## What you are asked to do
Continue the basketball blog posts past their final line, "KitKat; Earn your break."

If all I did was run up and down the court, get the ball once and let it go, the clang, the bong off the backboard, or nothing would be fine with me, but my teammates minds would differ. In a game, the feeling of empty... the lack of confidence creeps in, the water legs, and especially empty energy flows when I let it go from the corner for where my cornerstone doesn't exist. That moment, when I'm open in the game, I'm not free. I'm confined. For my whole life leading to that moment has been filled with hostility, threat, and insecurity of what's flowing through my mind, all in that split second. For the game, the life, that I love has all been confined and set up in a particular manner that I know I'm prepared to take on, but for I ultimately don't know what to expect. Even though I've been getting ready for that moment over thousands of times, yet the failure of the moment strikes me as the option I ultimately choose to take.

I choose my vibe. I choose to do what has kept me in high spirits in my mind. New Balance shoes. Old Shorts. A White Shirt. A Crusty piece of rubber between my hands, once again thrown in a way that many would claim as beauty, I would claim to be "it is what it is." It's all I know in my trying times. It's my vibe.

[I wrote this listening to Kendrick Lamar's: Bitch, Don't Kill My Vibe.]

Tuesday, September 24, 2013


Take 'em baseline. Run 'em. Ball screen. Fade away. Jump hook. Dunk master flex. The terms that define the game we love. The art work they instill only brings out the very best in creating description and teaching of this most influential team oriented game. How can we improve upon these phrases to make the game more powerful then we could ever imagine? KitKat, a chocolate wafer candy bar that only spells one thing through our media driven minds; Gimme a break.

When you're on the end of a three on one and those three players are coming at you full speed without the ball touching the floor, all you can do is press. Don't worry about the precision of their ability to wear down your lack of hustle, merely take it as a challenge to put forth your 110% and stretch it to 111%. The goal is to put the ball in the hoop, drive the rack, get fouled, and stop the clock to give your guys a chance to rest. That's where KitKat should come in.

This term shouldn't be elevated on the playground or on moments of weakness towards the officials, the term should be elevated during a sense of urgency to project more effort that could be put forth for the entire team.

Think about the commercial, the ingenuity, and creativeness about the commercial the candy bar displayed. "Break me off a piece of that KitKat bar." Break = Run out on the break, get to the hoop, help out your team. The goal of this term shouldn't lazily refer to running a 2-3 zone when the defense needs a break or run iso for the star player to put up an and1 mixtape. KitKat should be running out on the break, driving to the hoop, and being aggressive to assure oneself of getting to the charity stripe.

Life shouldn't be about breaks, it should be about making breaks. KitKat; Earn your break.

## Dataset entries
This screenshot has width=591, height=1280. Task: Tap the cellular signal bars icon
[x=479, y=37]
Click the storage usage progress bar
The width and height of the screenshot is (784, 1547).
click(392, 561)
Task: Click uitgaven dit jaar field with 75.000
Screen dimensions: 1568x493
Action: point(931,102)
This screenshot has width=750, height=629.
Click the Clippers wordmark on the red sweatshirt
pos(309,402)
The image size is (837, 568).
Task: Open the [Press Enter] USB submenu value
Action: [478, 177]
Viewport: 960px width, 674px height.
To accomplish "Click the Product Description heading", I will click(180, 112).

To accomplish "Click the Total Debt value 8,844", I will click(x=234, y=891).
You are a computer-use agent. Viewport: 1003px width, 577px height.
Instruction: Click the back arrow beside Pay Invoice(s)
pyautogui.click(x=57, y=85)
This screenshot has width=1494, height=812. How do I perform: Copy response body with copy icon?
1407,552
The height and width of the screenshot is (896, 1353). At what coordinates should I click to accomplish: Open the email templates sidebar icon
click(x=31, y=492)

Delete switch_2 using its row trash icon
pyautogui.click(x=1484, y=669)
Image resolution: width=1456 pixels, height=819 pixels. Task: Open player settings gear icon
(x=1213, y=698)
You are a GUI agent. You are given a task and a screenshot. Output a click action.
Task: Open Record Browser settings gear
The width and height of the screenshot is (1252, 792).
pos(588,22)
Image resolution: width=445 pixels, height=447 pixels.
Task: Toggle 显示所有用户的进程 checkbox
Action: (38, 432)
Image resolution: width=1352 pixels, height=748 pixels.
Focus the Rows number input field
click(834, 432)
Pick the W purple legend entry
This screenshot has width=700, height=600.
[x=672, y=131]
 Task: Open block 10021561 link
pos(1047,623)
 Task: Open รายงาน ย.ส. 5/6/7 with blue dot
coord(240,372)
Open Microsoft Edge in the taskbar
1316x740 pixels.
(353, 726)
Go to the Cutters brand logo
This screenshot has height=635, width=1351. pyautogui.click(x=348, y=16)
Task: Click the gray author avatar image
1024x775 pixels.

## Answer to the task
Tuesday, September 17, 2013

Too Scared to Drive

It's the fear of the height, the crash, and the block. The clogged center of the paint that only real warriors aspire to flee. It's an anomaly that constantly requires grit and dirty work to earn the easy two... But, define "easy." That definition lies between a 15 foot lane that is the difference between a poster and a prodigy. An area where legend can grow or wilt, become hammered or slashed, picked or poisoned. It can be the fast lane or the lane of 5 o'clock traffic. Either way, some people are just too scared to drive.

The step back shooters, fade away lifers, and the live and die three-point heavers all have this worry of the drive. They fail to take on the consequences of the easy bucket and lack the guts of driving it in towards the defense. These guys may not have the skills to take the 2-3 dribbles to penetrate this portion of the floor, but most of the time it is fear. They can't take the bruises or the opportunity to open up the floor for their teammates. The thought of doing something so selfless clearly irks their style of play, but what ever pays the bills right? We all know who these guys are and we know their passion is only part time for what this game provides.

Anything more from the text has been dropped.